Article
╭──

B. Nature of Actuation

In digits I and II, actuation is achieved via a pair of opposing tendons: one for flexion, and another for extension. This use of bi-directional tendons makes torsional springs for digit extension unnecessary, reducing the physical complexity of the part, and allowing higher flexion and extension forces. To provide improved force resolution during grasping a spring is used in series with the flexion tendon, while the extension tendon is attached directly to the digit.

Since it is generally unnecessary to execute the opposition/reposition motion while the thumb is under load, the force required by this DoA is much lower than for the rest of the DoAs. Thus, for simplicity of design, the thumb opposition/reposition joint is connected directly to the output shaft of the respective motor unit.

╰──

Information shown
╭──

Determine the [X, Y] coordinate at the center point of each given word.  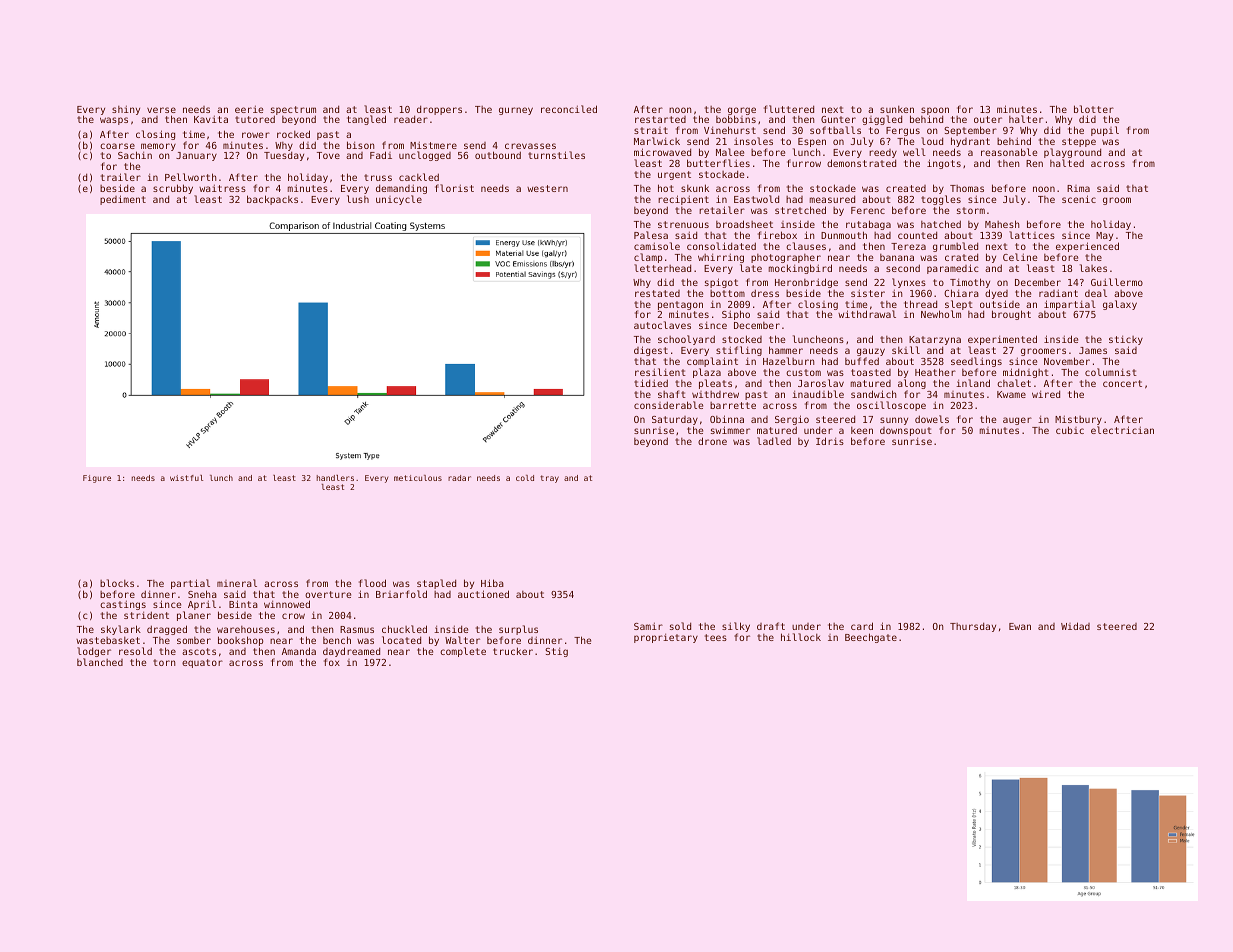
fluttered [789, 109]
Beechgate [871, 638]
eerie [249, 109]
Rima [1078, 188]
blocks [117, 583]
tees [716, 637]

╰──

What you need to do
Pick up the text on digit and thumb actuation where it stops, and continue it.

Result of this exercise
Digits III-V utilize unidirectional tendon actuation. Each digit contains a torsional spring in each joint (parallel elasticity) and a compression spring in the fingertip (series elasticity). Since the tendons only actuate the digits in flexion, the equilibrium point of the torsional springs is set such that they will provide a restoring (extensive) force to open the hand when the tendons unwind. As with digits I and II, the compression springs in the respective fingertips of digits III-V enable both force control and passive compliance (i.e., a compliant differential between the digits). That is, for any given motor position, the digits can move relative to one another (as determined by the shape of object being grasped), with the difference compensated by the compression of the spring. To achieve an appropriate degree of passive compliance to enable conformal grasping, the stiffness of the springs in digits III-V is lower than in digits I and II.

C. Fabrication

As with previous designs, additive manufacturing processes are utilized in the construction of the device. This enables complex interior part geometries, especially regarding tendon paths, which would be expensive or impossible for conventional machining or molding. Additionally, a composite manufacturing process is utilized, which allows parts consisting of multiple materials to be produced in a single process. Thus, in one process a part can be made that contains a rigid structure overlaid with a soft, rubber-like surface which can be anthropomorphic in shape. Thus the cosmesis is an integral component of the hand design.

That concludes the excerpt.